En plus des mauvaises odeurs, ne pas aérer son logement peut avoir de lourdes conséquences. En effet, cela peut favoriser le développement du radon. Ce gaz radioactif, incolore et inodore se développe naturellement dans les habitations, notamment dans les sous-sols. Deuxième cause de décès par cancer du poumon après le tabac, il est à l’origine, chaque année, d’environ 3 000 morts en France.
« Dans la Vienne, 34 communes sont concernées par ce gaz, principalement situées dans des zones de formations géologiques riches en uranium »,
explique Philippe Vansyngel, responsable du service santé et environnement de l’ARS Nouvelle-Aquitaine. Néanmoins, d’autres territoires comme la Bretagne et le Limousin y sont davantage exposés.

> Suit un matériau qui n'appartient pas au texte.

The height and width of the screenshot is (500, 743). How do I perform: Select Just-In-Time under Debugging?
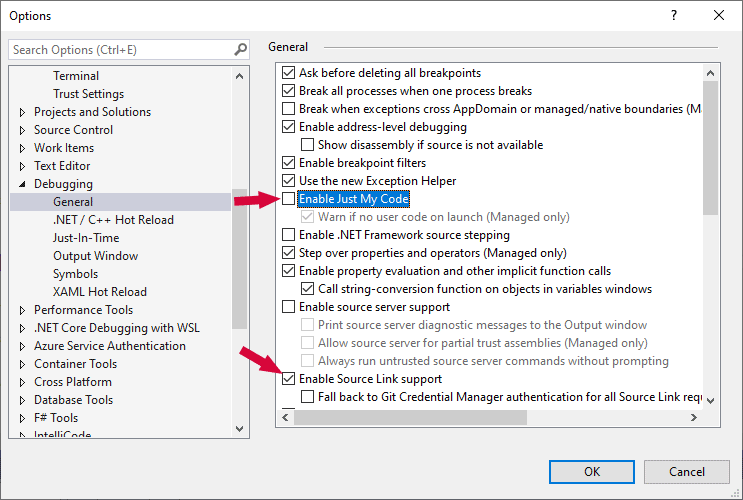[x=86, y=238]
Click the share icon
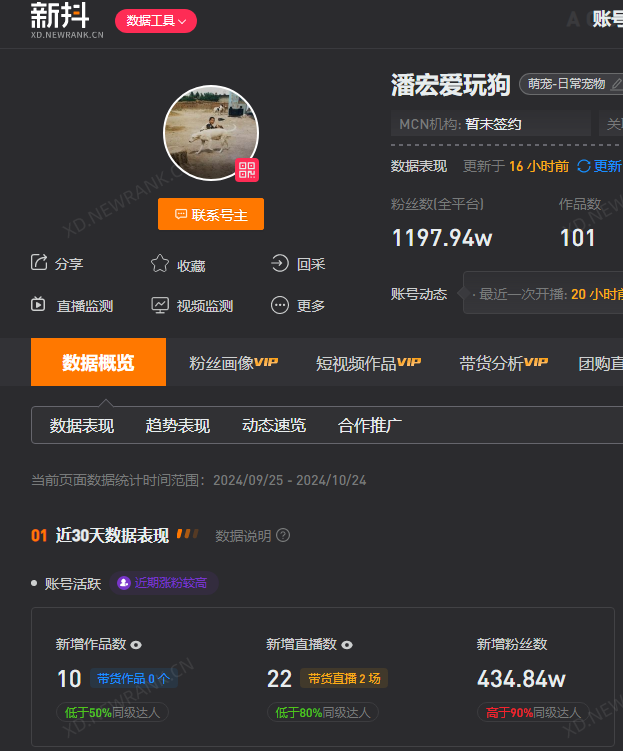The image size is (623, 751). click(39, 262)
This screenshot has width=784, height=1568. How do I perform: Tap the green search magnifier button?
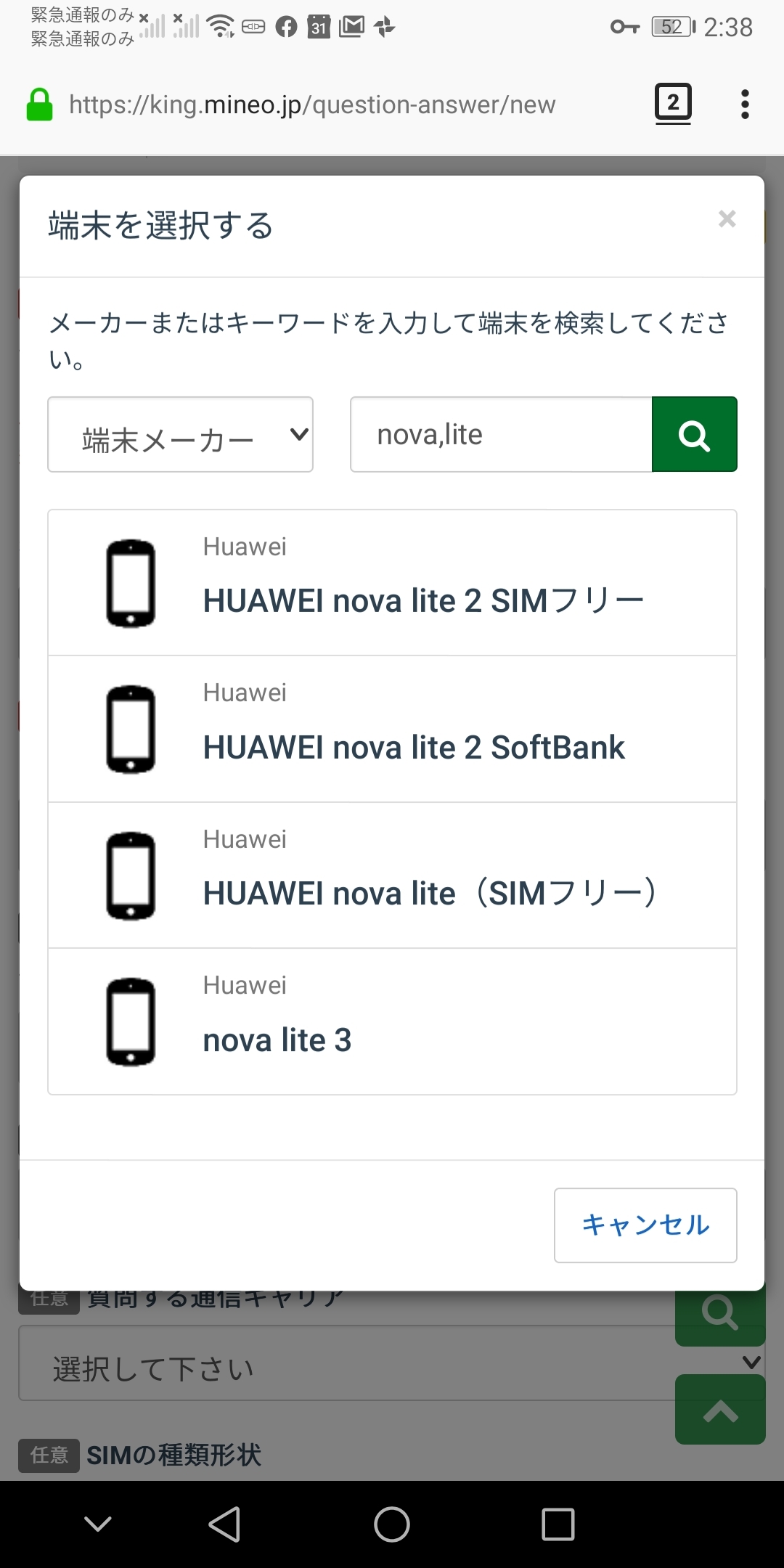point(694,435)
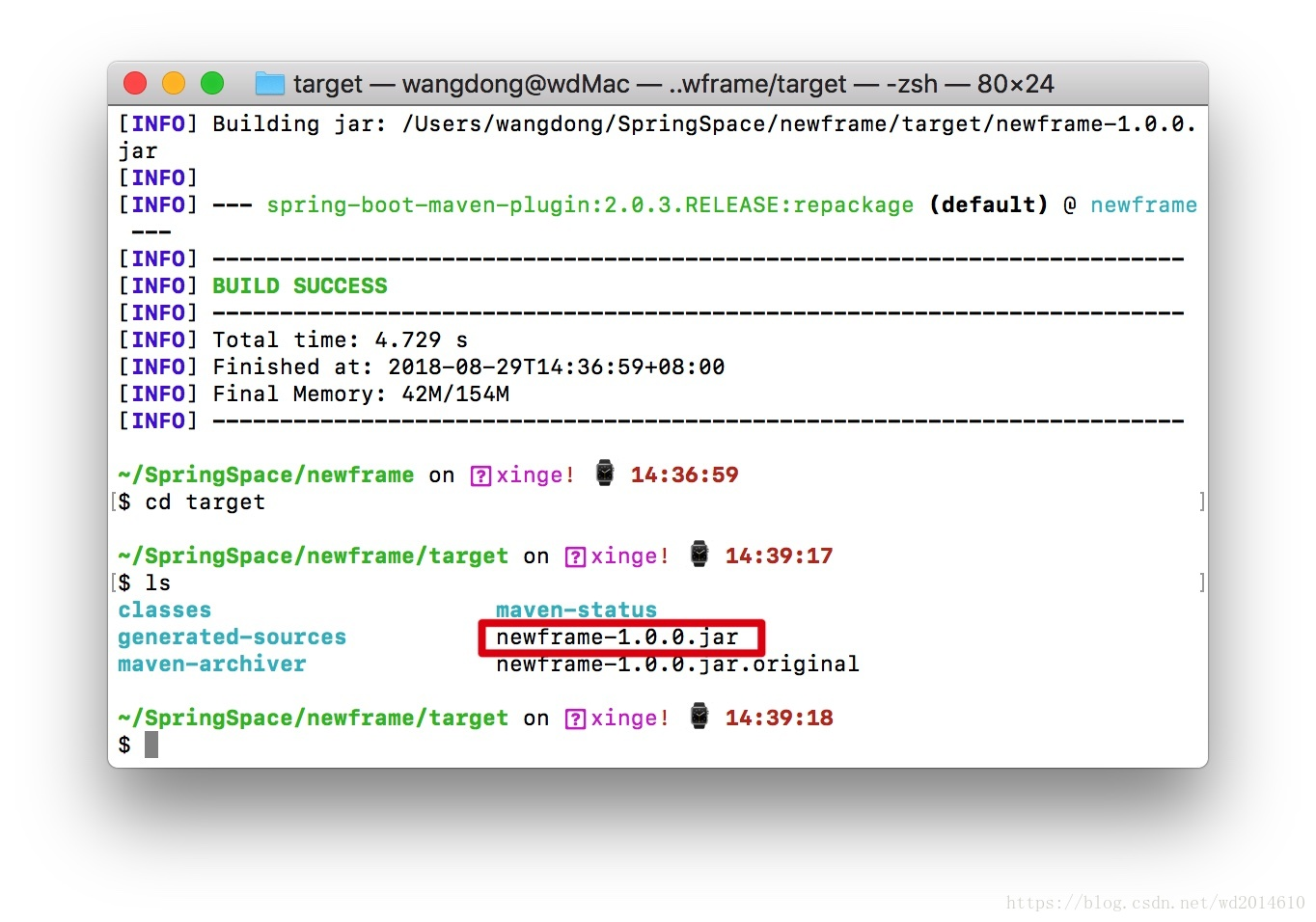This screenshot has width=1316, height=922.
Task: Select the maven-archiver folder name
Action: 211,664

Des kits de détection distribués
Pour lutter contre ce phénomène, l’Agence régionale de santé a mené, la semaine dernière, deux actions de sensibilisation à Ligugé et Journet. « Une centaine de kits ont été transmis gratuitement aux personnes présentes. Ils permettent de tester, directement chez soi, la concentration en radon », ajoute Philippe Vansyngel. Il suffit de placer le dosimètre, fourni dans le kit, dans une pièce du rez-de-chaussée, comme le salon ou une chambre, pendant deux mois. Au fil du temps, les particules de radon viennent s’y déposer. « Une enveloppe prétimbrée est envoyée avec le kit pour nous transmettre les résultats une fois les deux mois écoulés. »

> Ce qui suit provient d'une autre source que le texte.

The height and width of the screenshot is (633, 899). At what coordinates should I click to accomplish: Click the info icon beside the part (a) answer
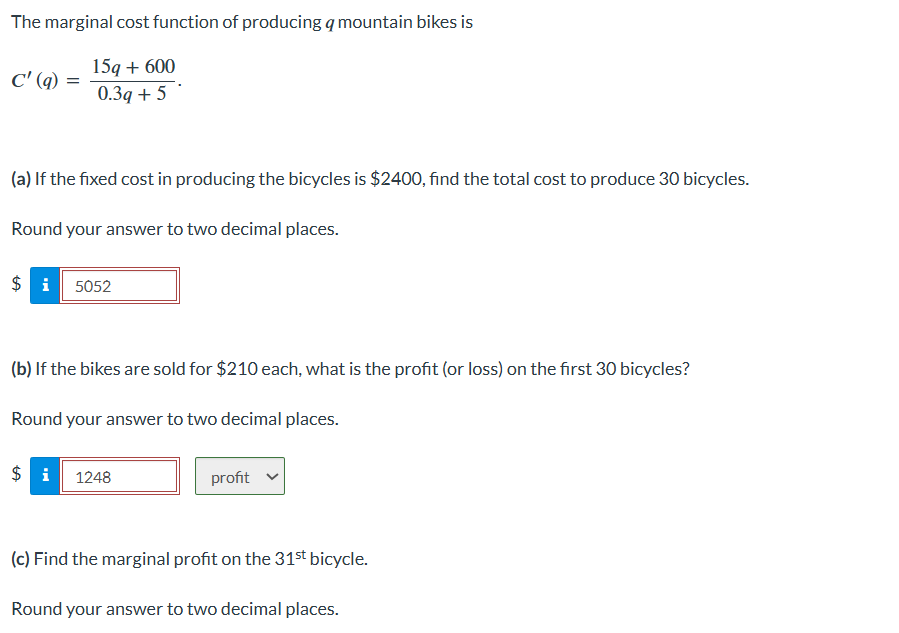click(x=44, y=285)
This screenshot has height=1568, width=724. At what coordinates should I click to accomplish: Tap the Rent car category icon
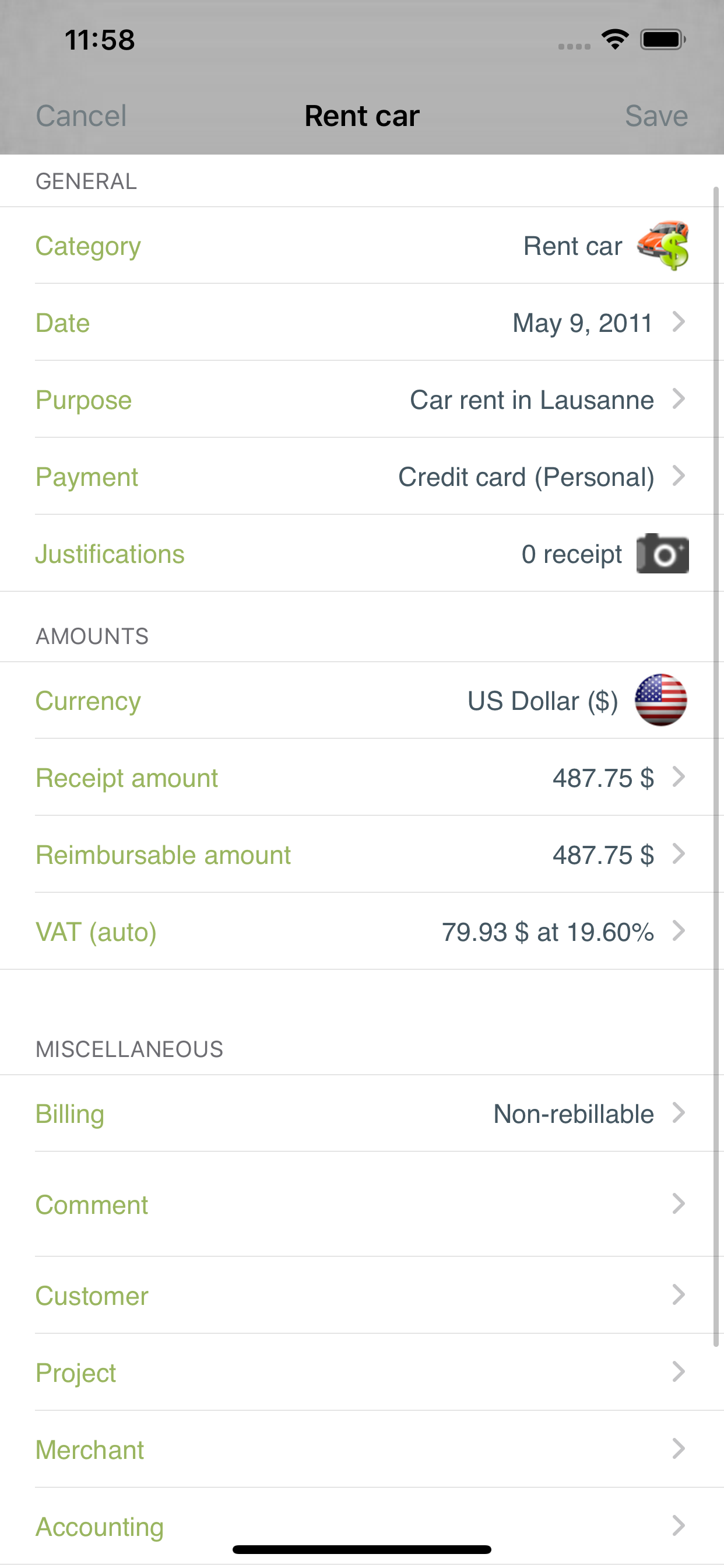coord(663,246)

L’ARS contacte ensuite individuellement les occupants pour les informer de la concentration en radon de leur logement.
Un bilan plutôt rassurant
Même si le gaz est présent dans plusieurs communes du département, les chiffres sont loin d’être alarmants : « Entre 80% et 90% des résultats présentent des concentrations en radon inférieurs à nos deux seuils fixés à 300 et 1000 becquerels
par mètre cube », rassure le cadre de l’ARS. De plus, sur l’ensemble des campagnes, aucun résultat n’a dépassé les 1000 Bq/m3 et seulement
11 se situent au-dessus de
300 Bq/m3. A noter également que les concentrations les plus élevées sont très souvent liées à des problèmes de ventilation de l’habitat. Aérer son logement peut donc aider à diminuer la concentration en radon. Cela limite aussi le développement d’autres polluants.
« Nous essayons d’accompagner au maximum les particuliers avec nos actions de prévention. Notre objectif est de limiter le développement du radon en trouvant des solutions adaptées »,
conclut Philippe Vansyngel. Si le radon est invisible, ses risques, eux, ne le sont pas.